** begin Supplied entries **

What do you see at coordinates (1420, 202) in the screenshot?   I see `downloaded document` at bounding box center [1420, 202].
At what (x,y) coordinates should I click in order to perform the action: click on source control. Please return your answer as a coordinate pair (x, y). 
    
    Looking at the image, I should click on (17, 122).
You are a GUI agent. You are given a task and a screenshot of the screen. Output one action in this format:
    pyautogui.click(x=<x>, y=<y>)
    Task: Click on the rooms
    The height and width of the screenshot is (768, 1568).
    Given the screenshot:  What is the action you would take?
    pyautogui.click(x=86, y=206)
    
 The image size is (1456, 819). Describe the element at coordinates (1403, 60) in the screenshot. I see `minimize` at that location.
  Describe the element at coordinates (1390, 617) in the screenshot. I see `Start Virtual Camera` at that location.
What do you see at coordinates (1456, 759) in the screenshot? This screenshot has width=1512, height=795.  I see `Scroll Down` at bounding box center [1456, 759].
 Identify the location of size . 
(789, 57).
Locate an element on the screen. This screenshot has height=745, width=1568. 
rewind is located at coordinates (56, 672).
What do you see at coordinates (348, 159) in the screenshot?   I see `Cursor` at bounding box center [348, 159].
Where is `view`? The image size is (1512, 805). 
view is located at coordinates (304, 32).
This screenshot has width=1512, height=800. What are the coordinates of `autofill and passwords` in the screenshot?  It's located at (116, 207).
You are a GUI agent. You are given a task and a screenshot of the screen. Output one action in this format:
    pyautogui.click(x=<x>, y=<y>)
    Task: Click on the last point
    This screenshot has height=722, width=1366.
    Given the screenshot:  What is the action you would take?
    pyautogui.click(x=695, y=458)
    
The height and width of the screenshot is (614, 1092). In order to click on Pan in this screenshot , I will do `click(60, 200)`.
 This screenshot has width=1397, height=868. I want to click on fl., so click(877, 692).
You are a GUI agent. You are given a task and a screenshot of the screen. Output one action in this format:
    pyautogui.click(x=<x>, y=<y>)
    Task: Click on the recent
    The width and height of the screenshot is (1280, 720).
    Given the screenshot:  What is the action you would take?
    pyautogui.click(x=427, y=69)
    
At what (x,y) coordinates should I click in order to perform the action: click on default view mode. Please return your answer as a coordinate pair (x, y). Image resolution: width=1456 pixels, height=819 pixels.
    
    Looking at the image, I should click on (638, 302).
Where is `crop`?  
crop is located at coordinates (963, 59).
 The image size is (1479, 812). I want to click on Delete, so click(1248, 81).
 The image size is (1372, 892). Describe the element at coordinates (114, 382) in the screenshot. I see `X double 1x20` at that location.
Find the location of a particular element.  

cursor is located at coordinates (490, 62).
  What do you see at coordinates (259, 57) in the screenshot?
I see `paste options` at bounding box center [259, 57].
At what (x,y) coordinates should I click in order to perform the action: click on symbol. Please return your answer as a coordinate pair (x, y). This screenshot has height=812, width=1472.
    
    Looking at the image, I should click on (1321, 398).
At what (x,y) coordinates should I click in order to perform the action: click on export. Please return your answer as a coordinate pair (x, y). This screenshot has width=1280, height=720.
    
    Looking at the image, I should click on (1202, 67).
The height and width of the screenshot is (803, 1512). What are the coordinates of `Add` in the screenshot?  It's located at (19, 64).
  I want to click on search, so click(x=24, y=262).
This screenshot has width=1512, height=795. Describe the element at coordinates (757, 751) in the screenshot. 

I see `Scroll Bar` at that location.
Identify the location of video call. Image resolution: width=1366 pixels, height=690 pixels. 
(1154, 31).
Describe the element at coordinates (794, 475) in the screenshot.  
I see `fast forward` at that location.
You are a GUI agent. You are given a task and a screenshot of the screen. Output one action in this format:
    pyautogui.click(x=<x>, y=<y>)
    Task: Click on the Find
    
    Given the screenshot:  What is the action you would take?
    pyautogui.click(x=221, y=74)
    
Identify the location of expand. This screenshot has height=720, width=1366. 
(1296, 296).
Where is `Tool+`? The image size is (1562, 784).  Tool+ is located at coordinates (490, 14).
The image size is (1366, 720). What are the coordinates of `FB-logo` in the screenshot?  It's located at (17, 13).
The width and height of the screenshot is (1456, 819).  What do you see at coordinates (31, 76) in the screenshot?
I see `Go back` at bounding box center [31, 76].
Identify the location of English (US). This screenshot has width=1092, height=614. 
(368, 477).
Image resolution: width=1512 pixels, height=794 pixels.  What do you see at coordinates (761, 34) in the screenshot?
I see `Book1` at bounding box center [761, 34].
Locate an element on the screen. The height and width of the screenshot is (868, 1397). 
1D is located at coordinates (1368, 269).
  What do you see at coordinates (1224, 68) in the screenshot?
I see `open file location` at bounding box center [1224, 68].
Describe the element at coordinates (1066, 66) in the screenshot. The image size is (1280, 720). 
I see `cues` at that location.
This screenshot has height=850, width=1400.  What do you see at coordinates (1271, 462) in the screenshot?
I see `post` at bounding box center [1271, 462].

** end Supplied entries **

What is asked -> Quote every line of the records above word for word.

Exercise solution ->
What do you see at coordinates (1420, 202) in the screenshot?   I see `downloaded document` at bounding box center [1420, 202].
At what (x,y) coordinates should I click in order to perform the action: click on source control. Please return your answer as a coordinate pair (x, y). 
    
    Looking at the image, I should click on (17, 122).
You are a GUI agent. You are given a task and a screenshot of the screen. Output one action in this format:
    pyautogui.click(x=<x>, y=<y>)
    Task: Click on the rooms
    The height and width of the screenshot is (768, 1568).
    Given the screenshot:  What is the action you would take?
    pyautogui.click(x=86, y=206)
    
 The image size is (1456, 819). Describe the element at coordinates (1403, 60) in the screenshot. I see `minimize` at that location.
  Describe the element at coordinates (1390, 617) in the screenshot. I see `Start Virtual Camera` at that location.
What do you see at coordinates (1456, 759) in the screenshot? This screenshot has width=1512, height=795.  I see `Scroll Down` at bounding box center [1456, 759].
 Identify the location of size . 
(789, 57).
Locate an element on the screen. This screenshot has height=745, width=1568. 
rewind is located at coordinates (56, 672).
What do you see at coordinates (348, 159) in the screenshot?   I see `Cursor` at bounding box center [348, 159].
Where is `view`? The image size is (1512, 805). 
view is located at coordinates (304, 32).
This screenshot has width=1512, height=800. What are the coordinates of `autofill and passwords` in the screenshot?  It's located at (116, 207).
You are a GUI agent. You are given a task and a screenshot of the screen. Output one action in this format:
    pyautogui.click(x=<x>, y=<y>)
    Task: Click on the last point
    This screenshot has height=722, width=1366.
    Given the screenshot:  What is the action you would take?
    pyautogui.click(x=695, y=458)
    
The height and width of the screenshot is (614, 1092). In order to click on Pan in this screenshot , I will do `click(60, 200)`.
 This screenshot has width=1397, height=868. I want to click on fl., so click(877, 692).
You are a GUI agent. You are given a task and a screenshot of the screen. Output one action in this format:
    pyautogui.click(x=<x>, y=<y>)
    Task: Click on the recent
    The width and height of the screenshot is (1280, 720).
    Given the screenshot:  What is the action you would take?
    pyautogui.click(x=427, y=69)
    
At what (x,y) coordinates should I click in order to perform the action: click on default view mode. Please return your answer as a coordinate pair (x, y). Image resolution: width=1456 pixels, height=819 pixels.
    
    Looking at the image, I should click on (638, 302).
Where is `crop`?  
crop is located at coordinates (963, 59).
 The image size is (1479, 812). I want to click on Delete, so click(1248, 81).
 The image size is (1372, 892). Describe the element at coordinates (114, 382) in the screenshot. I see `X double 1x20` at that location.
Find the location of a particular element.  

cursor is located at coordinates (490, 62).
  What do you see at coordinates (259, 57) in the screenshot?
I see `paste options` at bounding box center [259, 57].
At what (x,y) coordinates should I click in order to perform the action: click on symbol. Please return your answer as a coordinate pair (x, y). This screenshot has height=812, width=1472.
    
    Looking at the image, I should click on (1321, 398).
At what (x,y) coordinates should I click in order to perform the action: click on export. Please return your answer as a coordinate pair (x, y). This screenshot has width=1280, height=720.
    
    Looking at the image, I should click on (1202, 67).
The height and width of the screenshot is (803, 1512). What are the coordinates of `Add` in the screenshot?  It's located at (19, 64).
  I want to click on search, so click(x=24, y=262).
This screenshot has width=1512, height=795. Describe the element at coordinates (757, 751) in the screenshot. 

I see `Scroll Bar` at that location.
Identify the location of video call. Image resolution: width=1366 pixels, height=690 pixels. 
(1154, 31).
Describe the element at coordinates (794, 475) in the screenshot.  
I see `fast forward` at that location.
You are a GUI agent. You are given a task and a screenshot of the screen. Output one action in this format:
    pyautogui.click(x=<x>, y=<y>)
    Task: Click on the Find
    
    Given the screenshot:  What is the action you would take?
    pyautogui.click(x=221, y=74)
    
Identify the location of expand. This screenshot has height=720, width=1366. 
(1296, 296).
Where is `Tool+`? The image size is (1562, 784).  Tool+ is located at coordinates (490, 14).
The image size is (1366, 720). What are the coordinates of `FB-logo` in the screenshot?  It's located at (17, 13).
The width and height of the screenshot is (1456, 819).  What do you see at coordinates (31, 76) in the screenshot?
I see `Go back` at bounding box center [31, 76].
Identify the location of English (US). This screenshot has width=1092, height=614. 
(368, 477).
Image resolution: width=1512 pixels, height=794 pixels.  What do you see at coordinates (761, 34) in the screenshot?
I see `Book1` at bounding box center [761, 34].
Locate an element on the screen. The height and width of the screenshot is (868, 1397). 
1D is located at coordinates (1368, 269).
  What do you see at coordinates (1224, 68) in the screenshot?
I see `open file location` at bounding box center [1224, 68].
Describe the element at coordinates (1066, 66) in the screenshot. The image size is (1280, 720). 
I see `cues` at that location.
This screenshot has height=850, width=1400.  What do you see at coordinates (1271, 462) in the screenshot?
I see `post` at bounding box center [1271, 462].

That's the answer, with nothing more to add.